Стирал ноги в кровь, пытаясь сперва просто выжить: бил себя по рукам, чтобы не воровать на рынке, такое воровство – удел бесчестных варваров, он же – гордый карфагенянин. Исхудал, стал напоминать одного из стариков-мудрецов, что торговали древним знанием и за небольшую плату – серебром ли, фруктами ли – обещали приоткрыть тайну мудрости вселенной, ответить на загадки сфинксов, указать путь к божественному озарению. И неведомо как в эти первые месяцы скитаний по городу-гиганту, который, казалось, хохотал так, что тряслись дома и храмы, что осыпался песчаник, Баалатон встретил одного из этих стариков: тот жил в бочке. Завидев уставшего, худого, но сохранившего опрятный вид Баалатона – не мог себе позволить выглядеть иначе, – тут же подозвал к себе, ни серебра, ни фруктов не потребовал, просто попросил посмотреть глаза в глаза не моргая, потом, причмокнув, потребовал взглянуть на свой перстень, чтобы узреть правду.

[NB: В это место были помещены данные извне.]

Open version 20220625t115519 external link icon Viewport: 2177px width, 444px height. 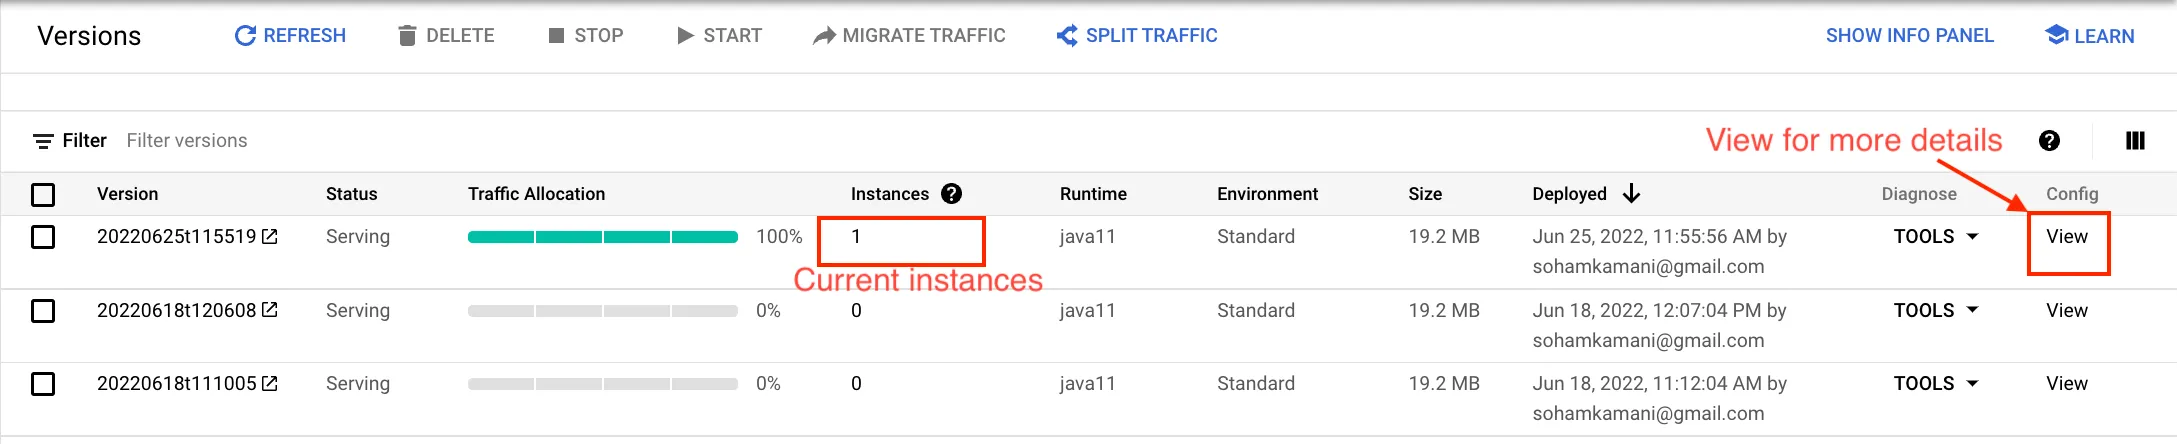click(x=270, y=237)
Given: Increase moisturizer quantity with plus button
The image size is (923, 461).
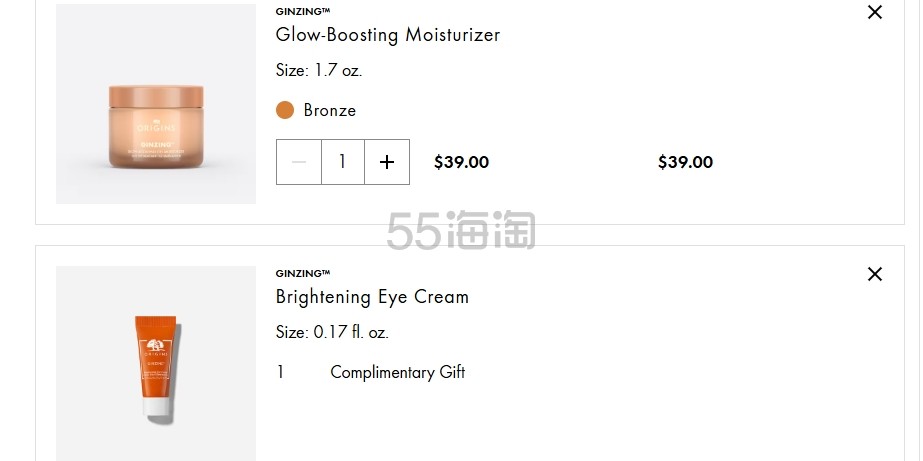Looking at the screenshot, I should [387, 162].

Баалатон не увидел ничего, кроме красивого драгоценного камня, невесть откуда взявшегося у старика, в золотой, будто спряденной пауками из бесценных нитей, оправе; камня, похожего на заледенелую кровь; камня, чей холодный блеск напоминал о зорких птицах и коварных демонах. Старик истерически рассмеялся, наконец-то вылез из бочки, взял Баалатона за руку – кожа оказалась сухая и отчего-то колючая – и повел куда-то по городским переулкам. А юный Баалатон, этот худой юноша, пытавшийся отрастить пышную бороду, слишком доверял знакам судьбы – и не противился.
Его приютили в грязной комнатушке, где он жил с одной из юных шлюх – старик пророчил ей великое будущее, а она была благодарна ему за теплые слова, которых не слышала больше ни от кого, – а потом, конечно, после месяца, двух, трех, Баалатон любил ее уже как настоящий мужчина, пусть все еще без бороды, а она влюбилась прежде всего в его целеустремленность, потому что тело – по ее словам – полюбить было невозможно. Порой старик приходил к ним – редко, казалось, раз в целую вечность, – заставлял вновь и вновь вглядываться в перстень, давал уроки мудрости и отвечал на вопросы: она спрашивала о любви и искусстве, а Баалатон – о фантастических тварях и хитрости. На первое старик отвечал охотно. На второе – хитро улыбался. И пока Баалатон обитал в этом стойле – боевые слоны, думалось тогда, живут лучше, – пока любил шлюху-соседку, пока выслушивал лекции мудреца и разглядывал его перстень, его беззубую улыбку, пока делал все это раз за разом, – мечтал о снящихся с самого детства фениксах. Копил и рассуждал, ограничивая себя в еде и в напитках, отказываясь выпить вина, когда соседка приносила увесистые мешочки серебра, доставшиеся от довольного посетителя. У него тряслись руки. Он ненавидел эту жизнь. Но знал, что иначе не сможет не жалеть денег, брать взаймы, покупать и перепокупать прилавки много после, когда тело его, по мнению других, более благородных женщин, станет, наоборот, слишком пышным.
Так и перебрался от окраины рынка к центру; смотрел, наблюдал, изучал – последний рывок, он знал, будет самым трудным. Должно случиться нечто важное – иначе не пересечь финальную черту; нечто, повторял Баалатон, вспоминая слова старика-мудреца – жив ли он еще, давно мертв ли или вовсе никогда не существовал? – важное, какое-то предзнаменование судьбы, событие, выбивающееся за рамки повседневности: благословение бога-покровителя Карфагена, хозяина жизни и смерти Эшмуна, или лунной богини Тиннит, или пылкого господина жары и огня Баал-Хамона; благословение, открывающее для него, как для героев старых легенд, безграничные возможности.